All Web Analytics Tools Are the Same (when it comes to data capture)
I started to write a post on using web analytics tools — Google Analytics, specifically, but with a nod to Webtrends as well — to track traffic to custom tabs and interactive elements on Facebook pages. But, as I started thinking through that content, I realized that I needed to back up and make sure I had a good, clean explanation of a key aspect of the mechanics of page tag-based web analytics tools. I poked around on the interweb a bit and found some quick explanations that were accurate, but that really weren’t as detailed as I was hoping to find.
Regardless of whether you’re trying to track Facebook or not, it’s worth having a good, solid understanding of these underlying mechanics:
- If you’re a web analyst, understanding this is like understanding gravity if you’re a human being — there are some immutable laws of the internet, and knowing how those laws drive the data you are seeing will open up new possibilities for capturing activity on your site
- If you’re a developer, then this will be a quick read, but understanding it will make you the hero to both your web analysts and (assuming they’re not glory hogs) the people they support with their analysis, because you will be able to suggest some clever ways to capture useful information
By the end of this post, you should understand both the title and why the URLs I listed below are what make it so:
- Google Analytics = http://www.google-analytics.com/__utm.gif
- Webtrends = http://statse.webtrendslive.com/<ID>/dcs.gif
- Sitecatalyst = https://<custom domain>/b/ss/<account name>/1/<code version>/<random ID>
- Coremetrics = http://<custom domain>/cm or http://<custom domain>/eluminate
I’ve been deep under the hood with both Google Analytics and Webtrends for this, but the same principles apply to all tools (because they’re all bounded by the Physics of the Internet). I’m going to talk about Google Analytics the most in-depth, because it has the largest market share (measured by number of sites tagged with it), and I’ll try to call out key differences when appropriate.
Let’s start with a simple picture of how all of these tools work. When a visitor comes to a page on your site, the following sequence of events happens:
Steps 2 and 3 are really the crux of the biscuit, but we need to make sure we’re all clear on the first step, too, before getting to the fun there.

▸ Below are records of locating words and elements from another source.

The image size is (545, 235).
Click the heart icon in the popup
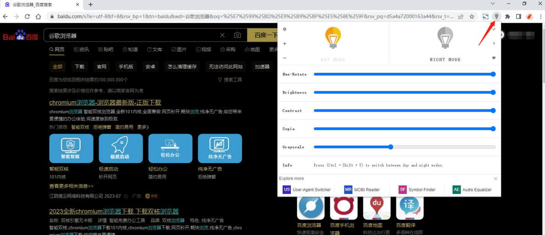(x=494, y=58)
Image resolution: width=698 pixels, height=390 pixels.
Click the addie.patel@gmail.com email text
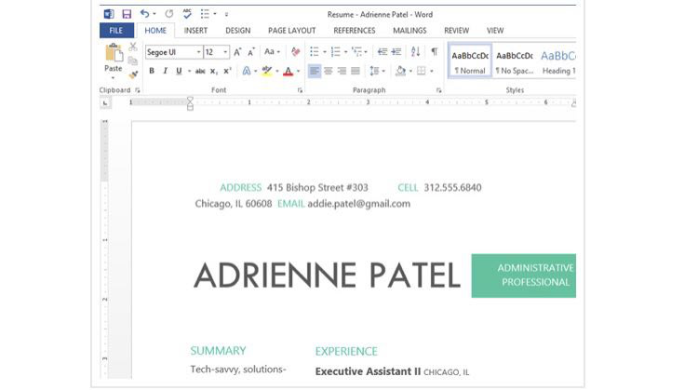pyautogui.click(x=358, y=204)
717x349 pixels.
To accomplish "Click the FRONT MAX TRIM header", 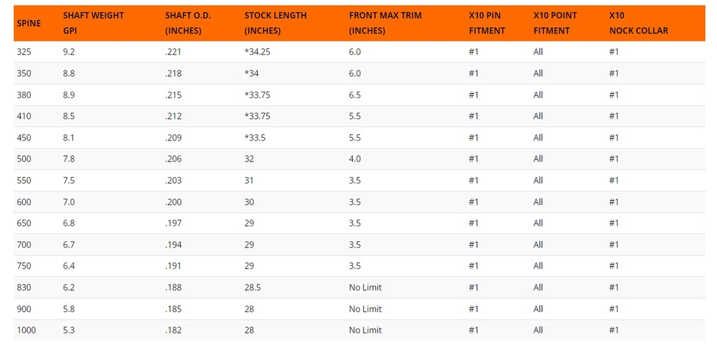I will click(x=385, y=23).
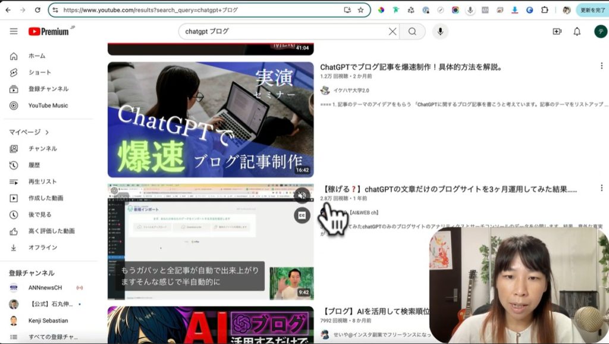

- Site = www.gilliganondata.com
- Page title = The Fun of Facebook Measurement
- Page URL = /index.php/2010/01/11/the-fun-of-facebook-measurement/
- Browser language = en-us
Converting that info into a single string is pretty straightforward. Let’s start by pretending we’re going to put it into a single row in a pipe-delimited file. It would look like this:
Site (hostname) = www.gilliganondata.com | Page name = The Fun of Facebook Measurement | Page URL = /index.php/2010/01/11/the-fun-of-facebook-measurement/ | Browser language = en-us
Now, rather than using the pretty, readable names for each of the four characteristics of the page view, let’s use some variable names (these are the Google Analytics variable names, but the documentation for any web analytics tool will provide their specific variable names for these same things):
- Site (hostname) –> utmhn
- Page title –> utmdt
- Page URL –> utmp
- Browser language –> utmul
So, now our string looks like:
utmhn = www.gilliganondata.com | utmdt = The Fun of Facebook Measurement | utmp = /index.php/2010/01/11/the-fun-of-facebook-measurement/ | utmul = en-us
We used pipes to separate out the different variables, but there’s nothing really wrong with using something different, is there? Let’s go with using “&” instead and eliminate the spaces around equal signs and the delimiters. The single string now looks like this:
utmhn=www.gilliganondata.com&utmdt=The Fun of Facebook Measurement&utmp=/index.php/2010/01/11/the-fun-of-facebook-measurement/&utmul=en-us
Now, we’ve still got some “special” characters that aren’t going to play nice in the Step 3 — namely spaces and “/”s, so let’s replace those characters with the appropriate URL encoding (%20 for the spaces and %2F for the “/”s):
It looks a little messy, but it’s a single, portable string that has the exact information that was listed in the four bullets that started this section. While it might be painful to reverse-engineer this string into a more reader-friendly format by hand, it’s a snap to do programmatically (which is exactly what web analytics tools do…as we’ll discuss in step 4) or in Excel.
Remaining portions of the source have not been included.